→ **EXERCISE BRIEF**: With pictures omitted, copy exactly the lines from the one containing "The image size" through the end of the records below.
•••
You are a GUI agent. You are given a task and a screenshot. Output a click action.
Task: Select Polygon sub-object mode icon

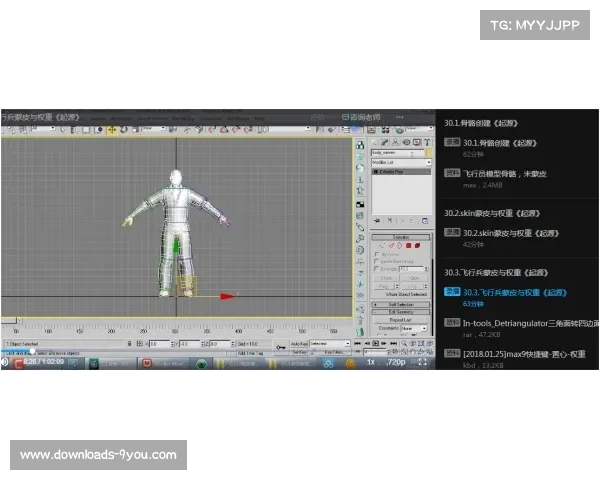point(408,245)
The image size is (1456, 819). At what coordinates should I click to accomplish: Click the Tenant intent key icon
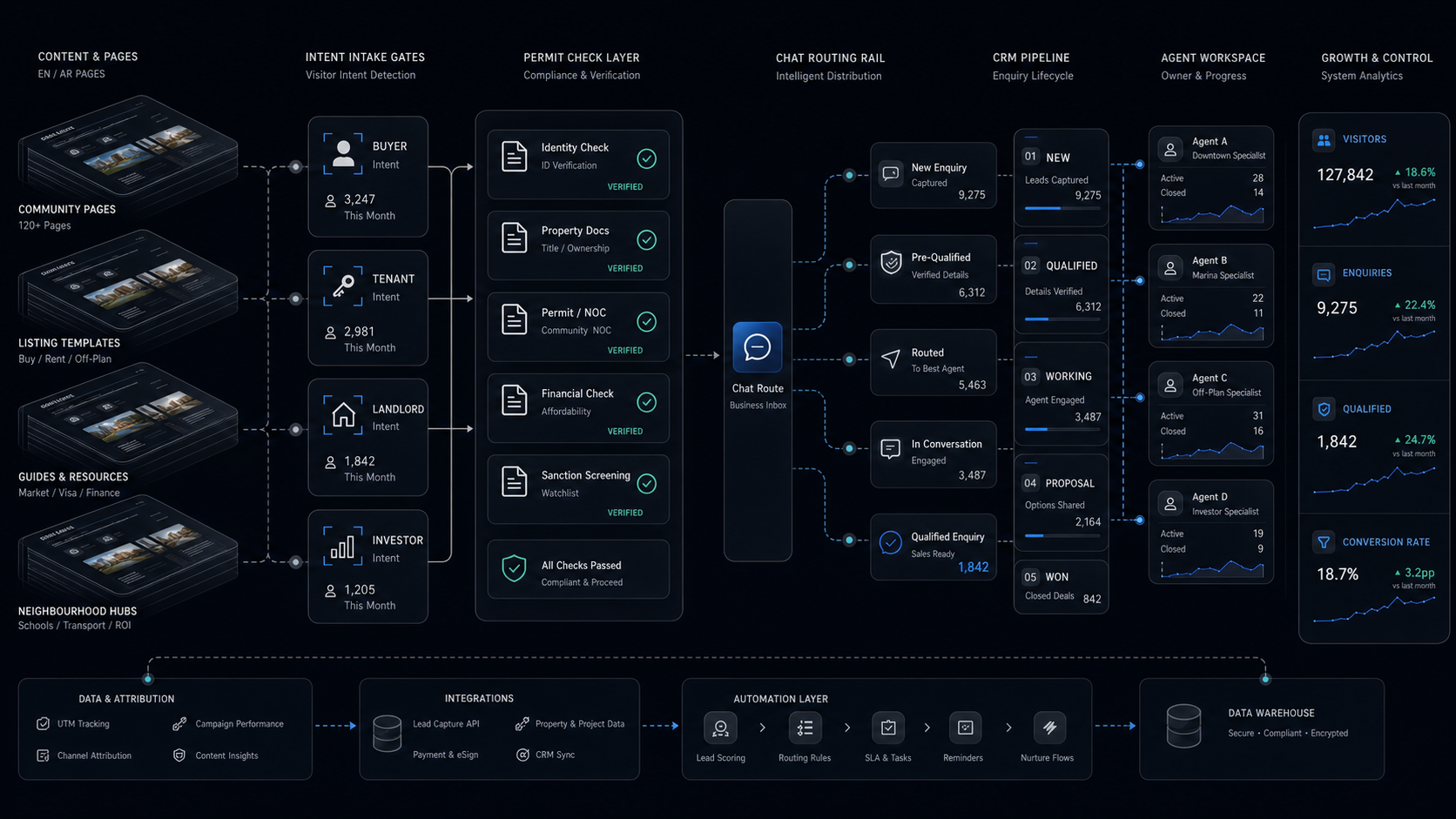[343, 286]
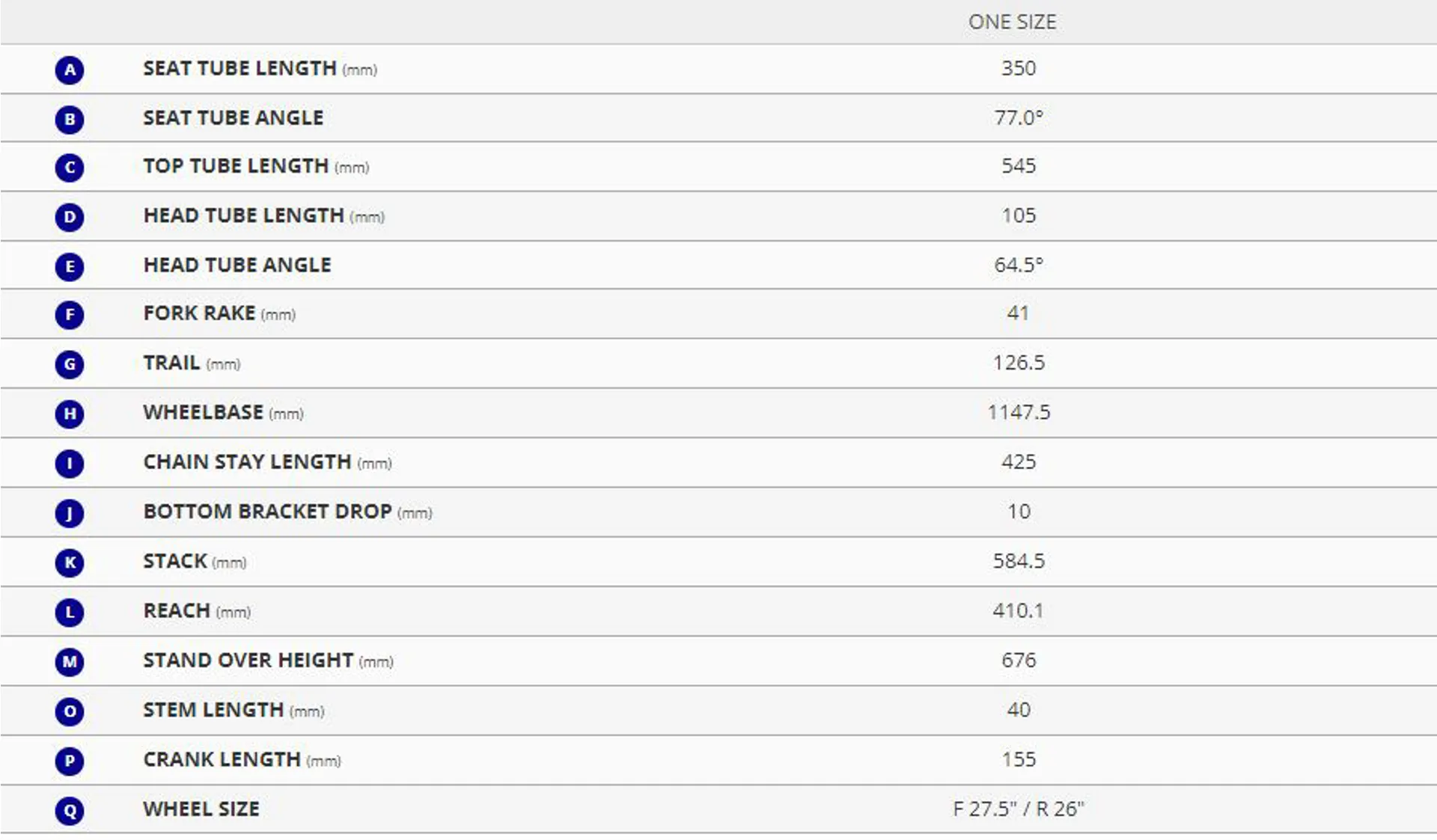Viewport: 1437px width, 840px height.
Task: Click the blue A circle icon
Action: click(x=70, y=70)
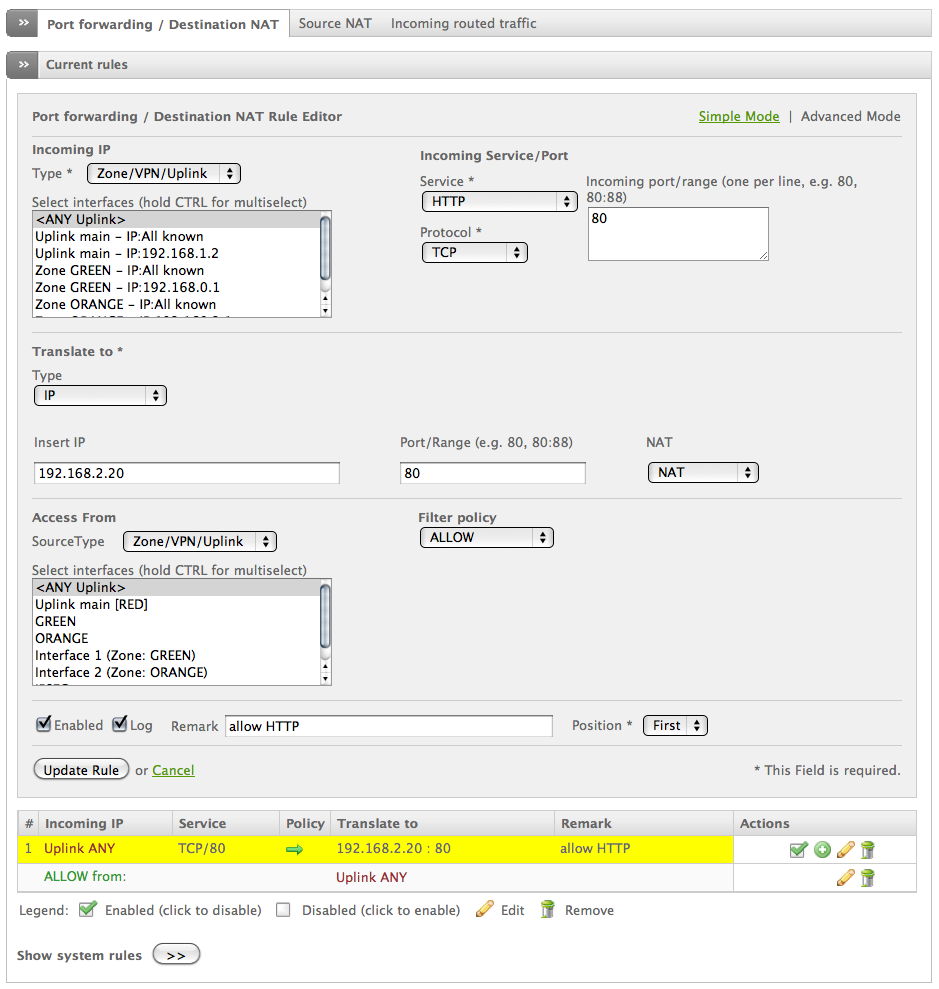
•••
→ **EXPECTED ANSWER**:
The image size is (1456, 819). At what coordinates should I click to accomplish: Click the Tenant intent key icon
[343, 286]
Viewport: 1437px width, 840px height.
Task: Click the blue A circle icon
Action: click(x=70, y=70)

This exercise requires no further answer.